Introduction: Atrial fibrillation (AF) is the most common sustained cardiac arrythmia characterised by abnormal electrical impulse conduction throughout the atria. Although many patients with AF respond well to rhythm control therapy (medication to restore sinus rhythm), others experience early AF recurrences. Our understanding of which patients will experience an AF recurrent event whilst on rhythm control therapy are limited and, as such, the genetic determinants of AF may offer some additional insight. The strongest genomic predisposition to AF in general populations, located on chromosome 4q25, also predisposes to recurrent AF after AF ablation and suggests that this predisposition is related to altered electrical function in the atria. Given that PITX2 is the closest gene located to the AF locus, we hypothesised that left atrial PITX2 expression levels are related to recurrent AF.
Methods: PITX2 and PITX2c expression levels were assessed in left atrial appendages from 146 patients undergoing thoracoscopic AF ablation recruited to the AFACT trial. An initial analysis of whole-tissue PITX2 and PITX2c expression levels in 94 samples was carried out, followed by an assessment of PITX2 expression levels in cardiomyocytes from 52 samples. A multivariate analysis considering 15 clinical parameters and PITX2/PITX2c expression was carried out by fitting a logistic regression model with a backward selection. The odd ratios (ORs) and 95% confidence intervals (CI) for selected parameters were quantified and the performance of the model was assessed with the C-statistic.
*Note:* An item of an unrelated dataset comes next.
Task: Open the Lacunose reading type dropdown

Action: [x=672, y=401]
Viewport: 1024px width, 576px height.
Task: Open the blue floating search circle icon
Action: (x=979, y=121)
Results: PITX2 and PITX2c expression were differentially expressed in left atrial appendage whole tissue samples. Neither PITX2 nor PITX2c expression levels were different between patients with or without recurrent AF. Multivariate regression also showed that neither PITX2 nor PITX2c expression levels differentiated patients’ AF recurrence statuses. Enrichment of cardiomyocytes using and anti-pericentriole membrane antibody showed PITX2 expression was enriched in cardiomyocyte nuclei. In cardiomyocytes, stratification of PITX2 expression by AF recurrence outcome showed no differences (p = 0.08, Mann-Whitney U-test). However, in the multivariate analysis, PITX2 and AF duration emerged as the two parameters associated with AF recurrence where decreased levels of PITX2 were associated with an increased chance of recurrence (OR = 0.8131, 95% CI = 0.662, 0.999; AF duration was not significant, p = 0.080). The C-statistic of this model was 0.729, 95% CI 0.584, 0.897).
Conclusions: PITX2 mRNA expression was largely restricted to cardiomyocytes in patients with AF and reduced cardiomyocyte PITX2 expression strongly predicted AF recurrence. Further work is warranted to test whether differences in left atrial cardiomyocyte PITX2 expression levels can be used to guide stratified therapy of patients with AF.